A total of 154 RSA patients treated with cyclosporin A between October 2016 and October 2018 were retrospectively recruited. Multivariate logistic regression was applied to identify the prognostic factors for pregnancy success in RSA women treated with cyclosporin A. The Receiver Operating Characteristic (ROC) curve was applied to construct prognostic value, and the prognostic performance was assessed using area under the ROC.

Results:

After adjusting potential confounding factors, the authors noted increased age (OR = 0.771; 95 % CI 0.693‒0.858; p < 0.001) and positive antinuclear antibodies (OR = 0.204; 95 % CI 0.079‒0.526; p = 0.001) were associated with a reduced incidence of pregnancy success, while positive anti-β2 glycoprotein-I-antibody (OR = 21.941; 95 % CI 1.176‒409.281; p = 0.039) was associated with an increased incidence of pregnancy success after treated with cyclosporin A. The AUC of combining these variables for predicting pregnancy failure was 0.809 (95 % CI 0.735‒0.880).

Conclusion:

This study systematically identified the prognostic factors for pregnancy success in women treated with cyclosporin A, and the constructed prognostic model based on these factors with relatively higher prognostic value.
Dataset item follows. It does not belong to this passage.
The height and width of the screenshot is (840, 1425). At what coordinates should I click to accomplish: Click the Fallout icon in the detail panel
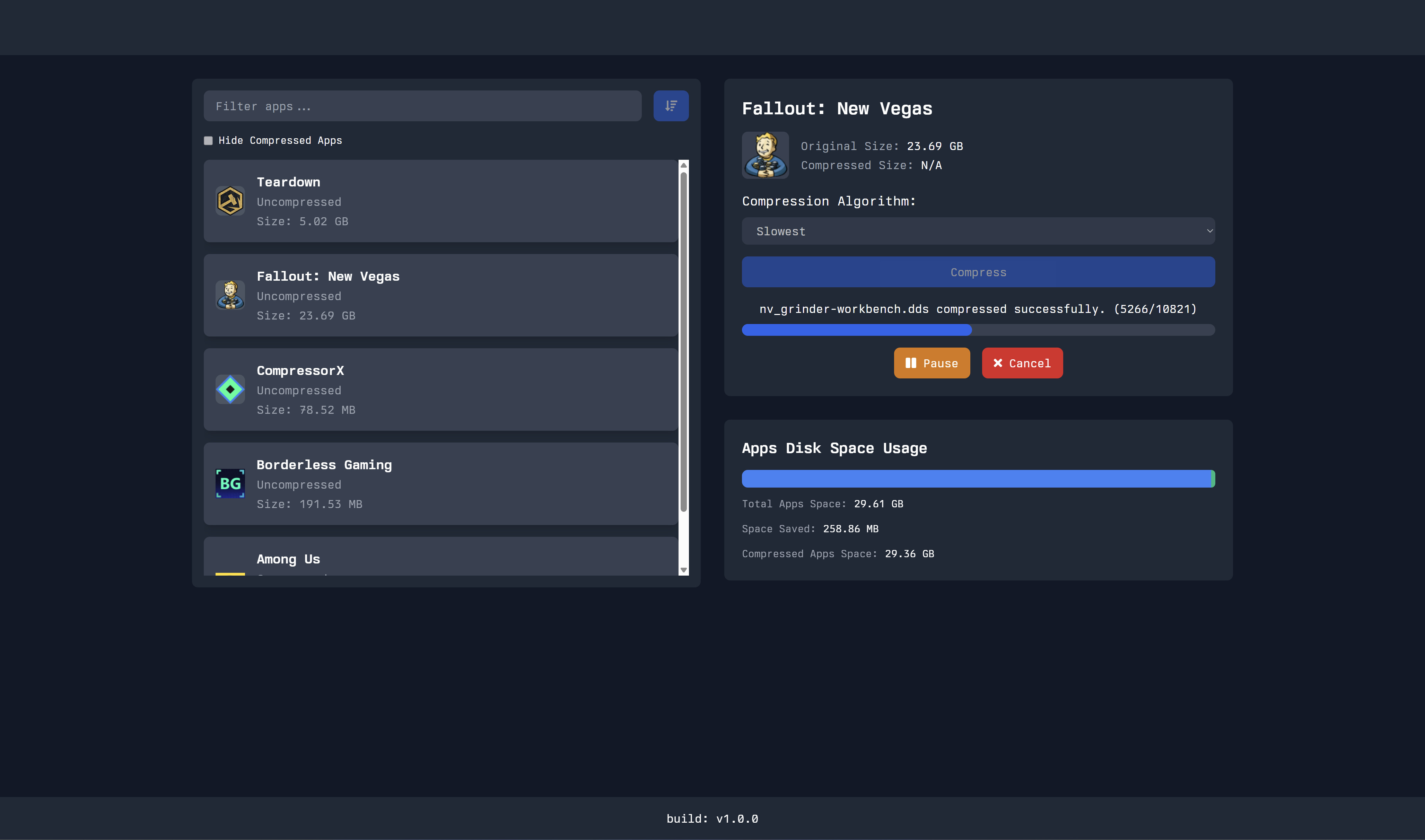tap(764, 155)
Further large-scale prospective studies should be performed to validate the prognostic value of the constructed model.

Keywords:
Recurrent spontaneous abortion; Cyclosporin A; Pregnancy outcome; Prognostic factor; Retrospective

HIGHLIGHTS

The prognostic model for pregnancy outcomes was constructed.

The prognostic factors included age, ANA, and anti-β2 glycoprotein I antibody levels.

The prognostic models showed higher value for predicting pregnancy success.